Below is a block of entries; repeat exactly the lines starting at the line that contains "This screenshot has height=720, width=1280." and ending at the line that contains "Enable sending technical and interaction data", both included.

_Entries supplied_:
────────────────────

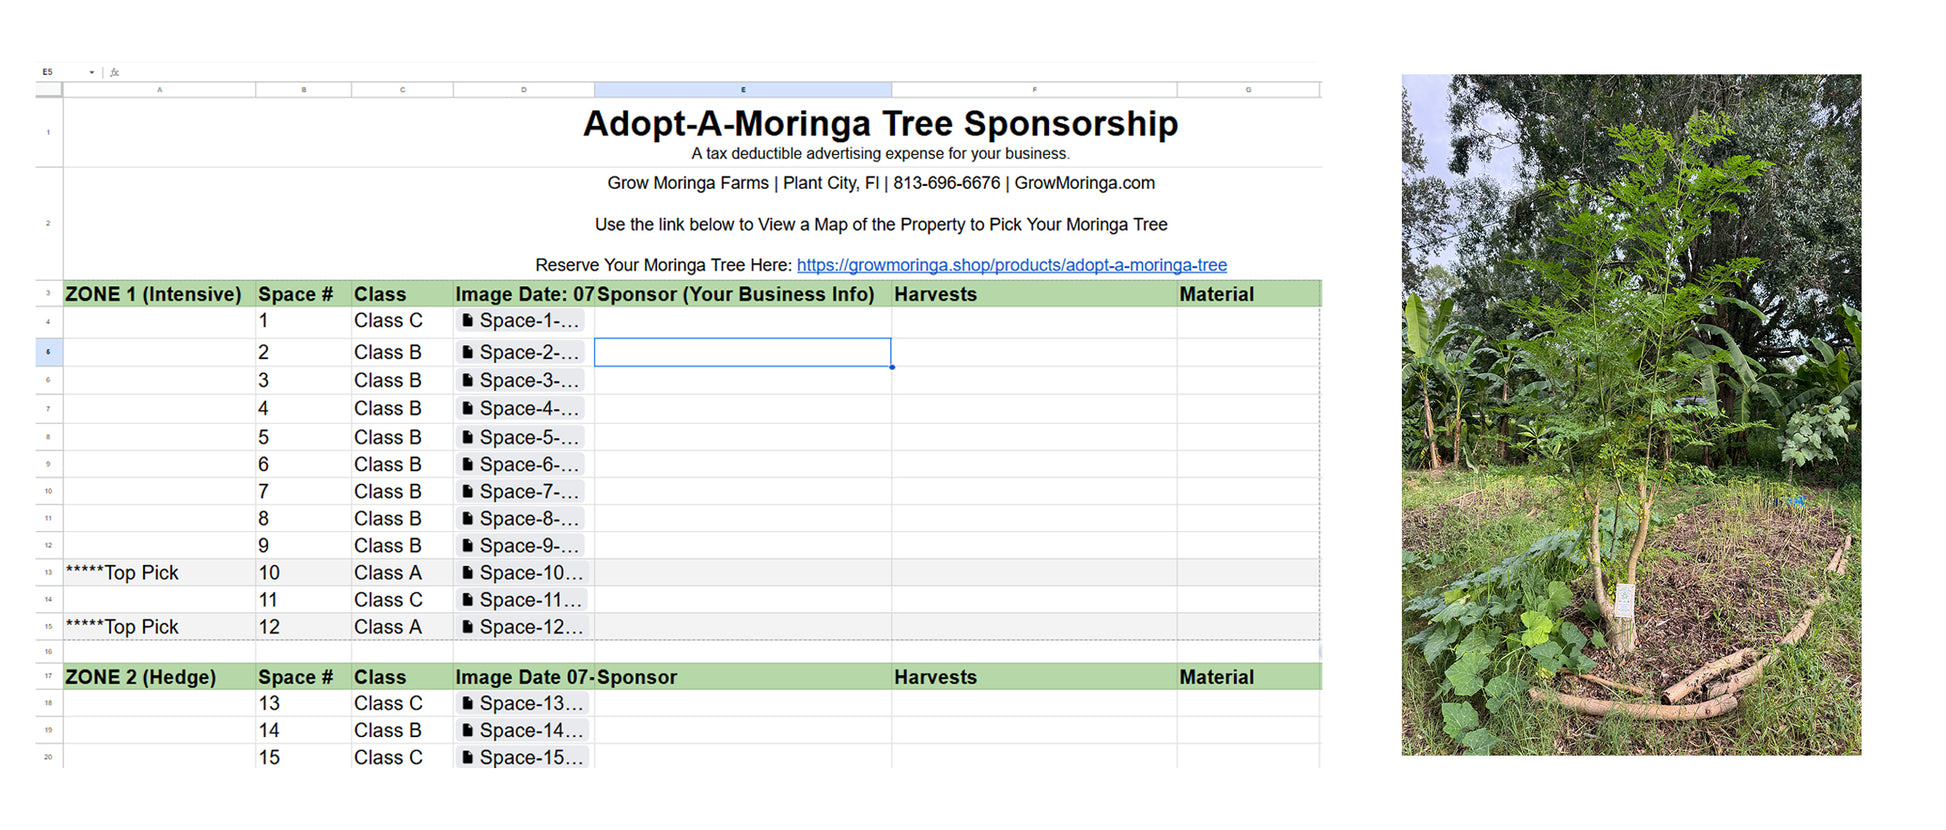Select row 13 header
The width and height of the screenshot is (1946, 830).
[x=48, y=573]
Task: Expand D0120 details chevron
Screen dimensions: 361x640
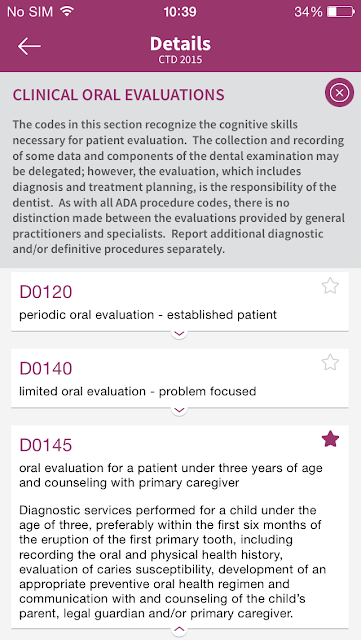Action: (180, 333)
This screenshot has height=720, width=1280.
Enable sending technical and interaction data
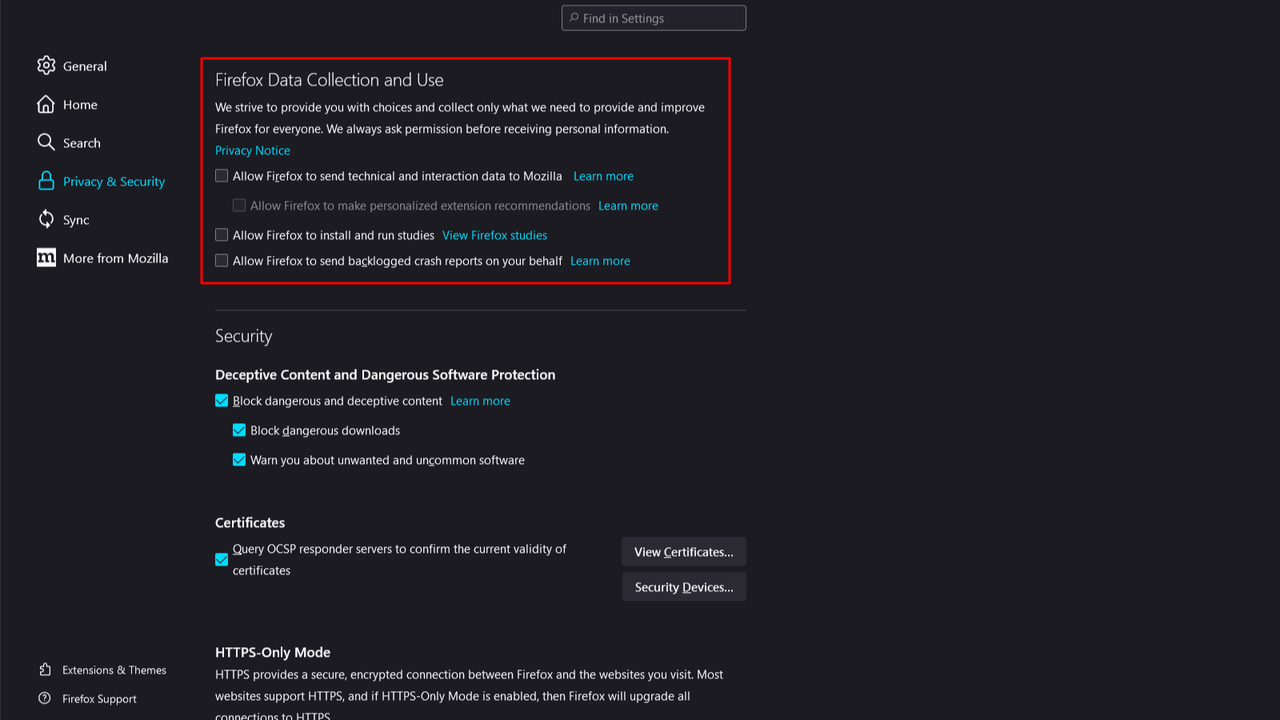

────────────────────

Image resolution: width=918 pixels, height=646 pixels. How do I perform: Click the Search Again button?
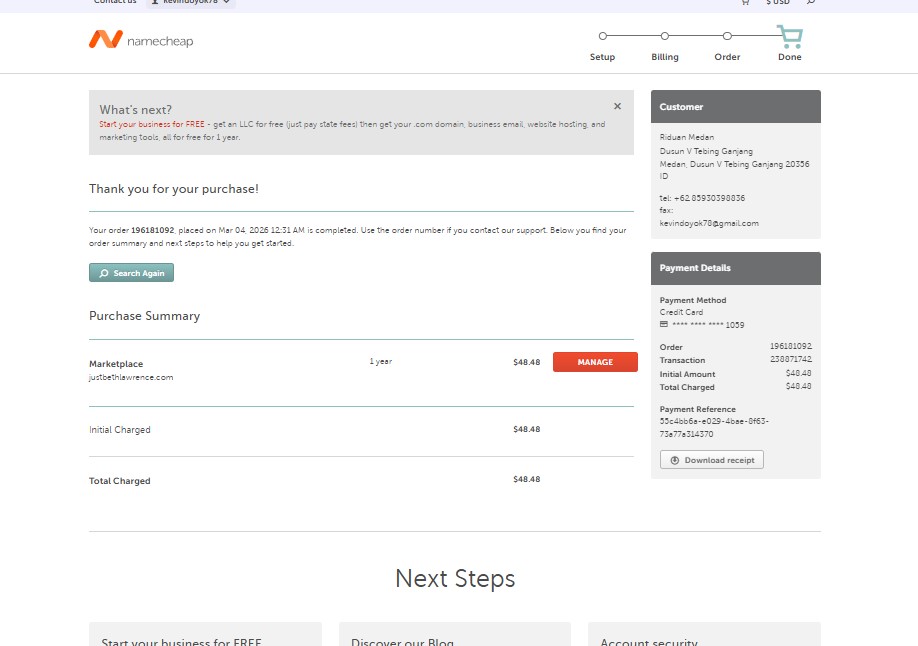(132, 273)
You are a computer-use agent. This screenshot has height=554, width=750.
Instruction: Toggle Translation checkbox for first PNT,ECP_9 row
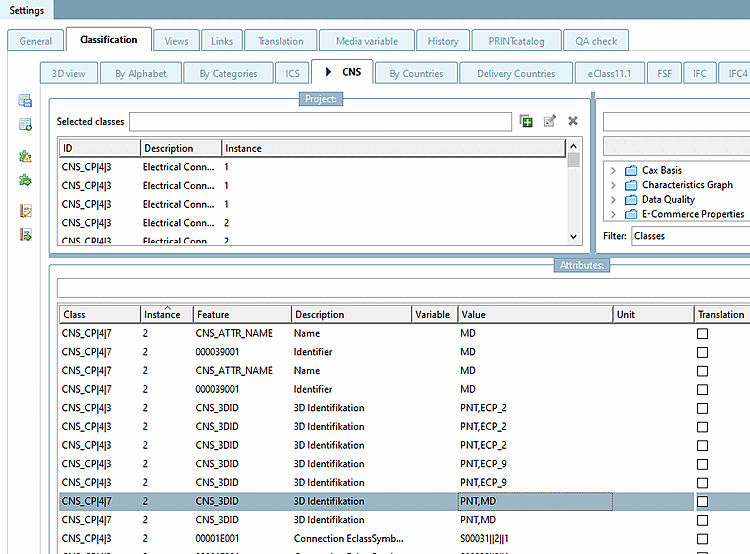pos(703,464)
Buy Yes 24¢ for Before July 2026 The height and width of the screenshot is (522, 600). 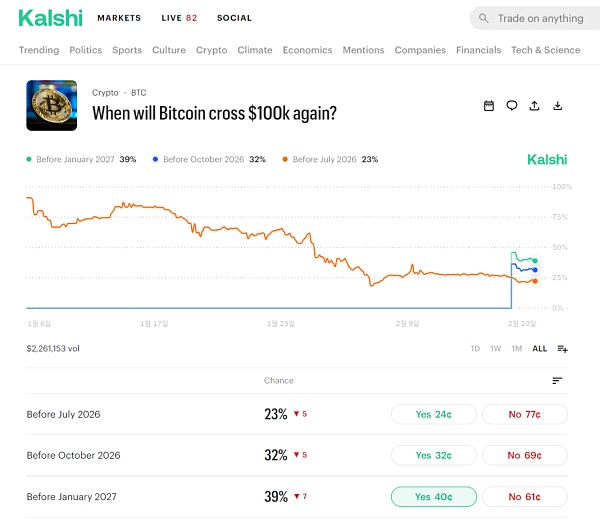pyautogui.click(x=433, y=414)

────────────────────

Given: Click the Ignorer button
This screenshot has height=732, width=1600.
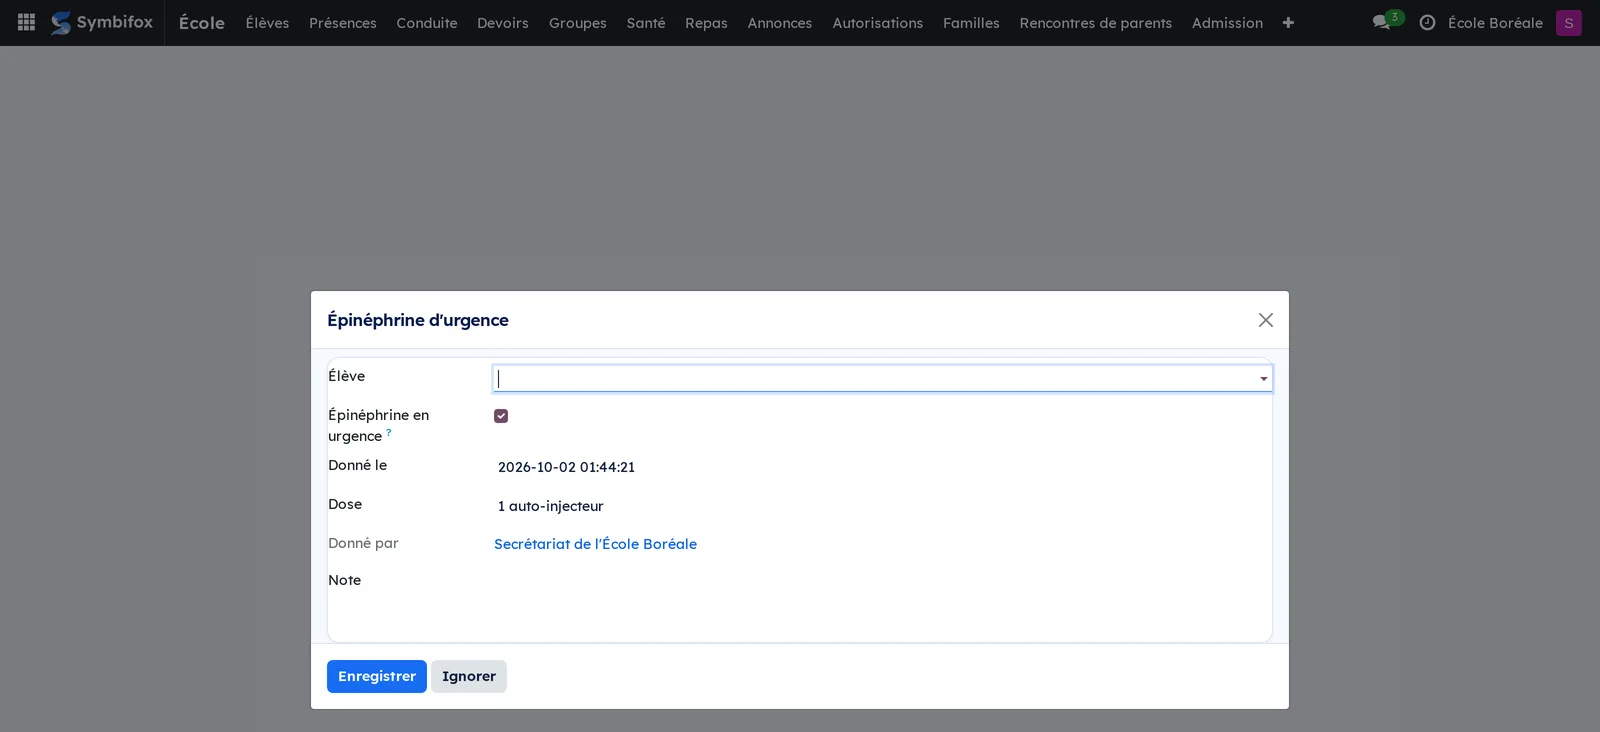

────────────────────

_Your solution_:
This screenshot has height=720, width=1280.
Enable sending technical and interaction data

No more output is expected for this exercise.